Given integers $\Delta\ge 2$ and $t\ge 2\Delta$, suppose there is a graph of maximum degree $\Delta$ and a partition of its vertices into blocks of size at least $t$. By a seminal result of Haxell, there must be some independent set of the graph that is transversal to the blocks, a so-called independent transversal. We show that, if moreover $t\ge2\Delta+1$, then every independent transversal can be transformed within the space of independent transversals to any other through a sequence of one-vertex modifications, showing connectivity of the so-called reconfigurability graph of independent transversals. This is sharp in that for $t=2\Delta$ (and $\Delta\ge 2$) the connectivity conclusion can fail. In this case we show furthermore that in an essential sense it can only fail for the disjoint union of copies of the complete bipartite graph $K_{\Delta,\Delta}$. This constitutes a qualitative strengthening of Haxell's theorem.

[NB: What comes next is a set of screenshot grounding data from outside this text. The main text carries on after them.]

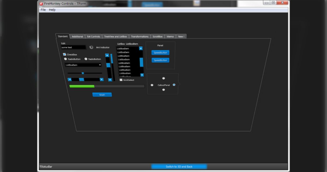
Task: Click the 'some text' edit field
Action: click(73, 47)
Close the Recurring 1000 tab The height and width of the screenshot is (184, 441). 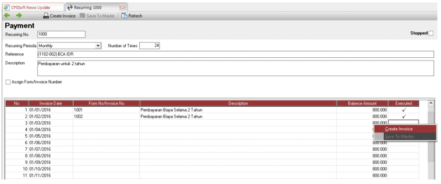pyautogui.click(x=123, y=8)
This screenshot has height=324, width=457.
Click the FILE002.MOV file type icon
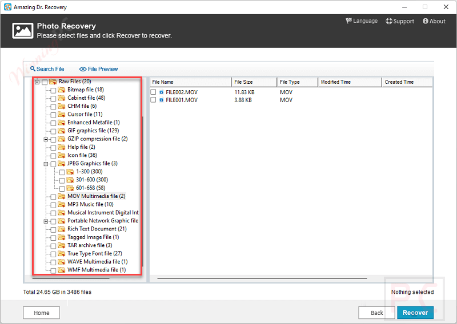(162, 92)
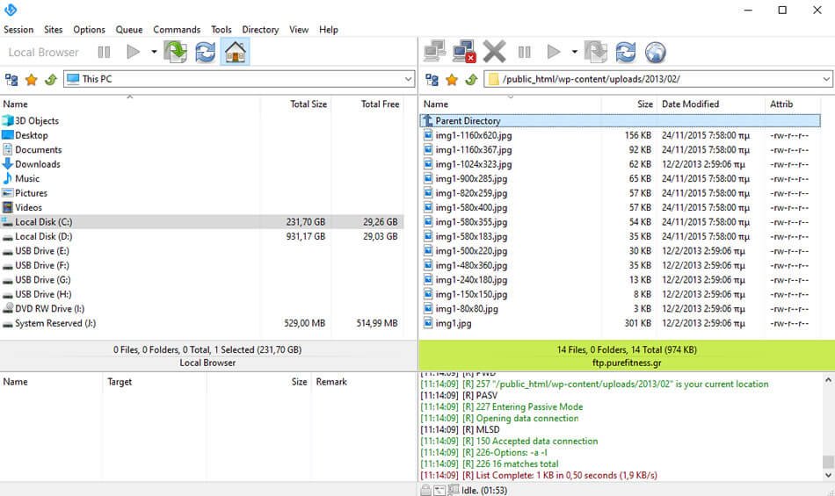The height and width of the screenshot is (496, 835).
Task: Open the Sites menu
Action: (53, 29)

翻译：给定整数 $\Delta\ge 2$ 和 $t\ge 2\Delta$，假设存在一个最大度为 $\Delta$ 的图，其顶点被划分为大小至少为 $t$ 的块。根据 Haxell 的一个开创性结果，该图必然存在一个独立集，该独立集与所有块横截，即所谓的独立横截集。我们证明，如果进一步满足 $t\ge2\Delta+1$，则每一个独立横截集都可以在独立横截集的空间内，通过一系列单顶点修改，变换为任何其他独立横截集，从而证明了独立横截集的可重构性图是连通的。这一结论是尖锐的，因为对于 $t=2\Delta$（且 $\Delta\ge 2$），连通性结论可能不成立。在这种情况下，我们进一步证明，从本质上讲，连通性失败的情况只能出现在完全二分图 $K_{\Delta,\Delta}$ 的不相交并集上。这构成了对 Haxell 定理的一种定性强化。